The Goldwater Rule comes into play here; it's a reference to a magazine piece in the 1960s suggesting that psychiatrists had concerns with Arizona Senator Barry Goldwater's mental fitness to service.
In the 70s, the rule was written into the American Psychiatric Association's Principles of Media Ethics, and it prohibits psychiatrists from publicly commenting on someone's mental state who they haven't treated. That includes the President of the United States.
The rule has been increasingly discussed as of late, as more of President Trump's critics are more willing to to there.
Next asked the Tom Perez, the chair of the Democratic Party who visited Denver on Tuesday, whether that's fair game, especially in light of what the then-Labor Secretary told Kyle Clark in his appearance on Next during the campaign:
"The Commander in Chief Dr. Jekyll and Mr. Hyde, and Donald Trump is, frankly, temperamentally unfit to be the President of the United States."

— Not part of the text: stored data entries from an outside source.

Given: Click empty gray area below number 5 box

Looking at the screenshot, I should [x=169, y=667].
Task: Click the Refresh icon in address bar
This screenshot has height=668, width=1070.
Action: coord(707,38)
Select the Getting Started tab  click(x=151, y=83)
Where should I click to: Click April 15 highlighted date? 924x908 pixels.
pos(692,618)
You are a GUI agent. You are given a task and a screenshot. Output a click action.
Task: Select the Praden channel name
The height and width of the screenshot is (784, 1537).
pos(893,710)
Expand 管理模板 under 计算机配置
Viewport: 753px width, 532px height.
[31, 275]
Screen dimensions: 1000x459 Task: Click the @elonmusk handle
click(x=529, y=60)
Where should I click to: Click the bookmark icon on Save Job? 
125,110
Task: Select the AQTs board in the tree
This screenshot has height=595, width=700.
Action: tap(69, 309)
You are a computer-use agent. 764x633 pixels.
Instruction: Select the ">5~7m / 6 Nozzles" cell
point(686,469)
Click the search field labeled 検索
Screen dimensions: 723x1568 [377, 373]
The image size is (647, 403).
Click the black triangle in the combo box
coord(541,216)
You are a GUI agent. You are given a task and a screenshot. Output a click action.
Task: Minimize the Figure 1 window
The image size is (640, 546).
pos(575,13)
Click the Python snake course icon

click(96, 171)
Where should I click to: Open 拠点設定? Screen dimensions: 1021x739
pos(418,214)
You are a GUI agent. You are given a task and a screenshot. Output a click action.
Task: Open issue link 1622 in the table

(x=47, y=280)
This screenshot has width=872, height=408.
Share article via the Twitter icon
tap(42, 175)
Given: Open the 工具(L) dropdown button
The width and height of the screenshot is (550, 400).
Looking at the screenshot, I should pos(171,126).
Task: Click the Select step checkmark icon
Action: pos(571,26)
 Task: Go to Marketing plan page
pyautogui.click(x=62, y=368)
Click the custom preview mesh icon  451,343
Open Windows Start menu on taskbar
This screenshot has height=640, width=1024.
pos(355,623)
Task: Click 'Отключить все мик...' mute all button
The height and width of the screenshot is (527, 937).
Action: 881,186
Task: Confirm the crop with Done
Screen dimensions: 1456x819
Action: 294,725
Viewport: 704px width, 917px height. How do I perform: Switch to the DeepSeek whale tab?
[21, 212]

He said "temperamentally" unfit, not mentally unfit.
Next's Marshall Zelinger directly asked Perez on Tuesday if he's comfortable with Democrats suggesting the President has a mental problem:
"Well listen, I'm not a doctor," Perez said. "I can't make diagnoses. And what I will say is this - this president has embarked from Day 1 on a divisive strategy of lying with regularity. I mean, this is the guy, remember, who said that Barack Obama was born in Kenya."
Perez didn't directly answer the question.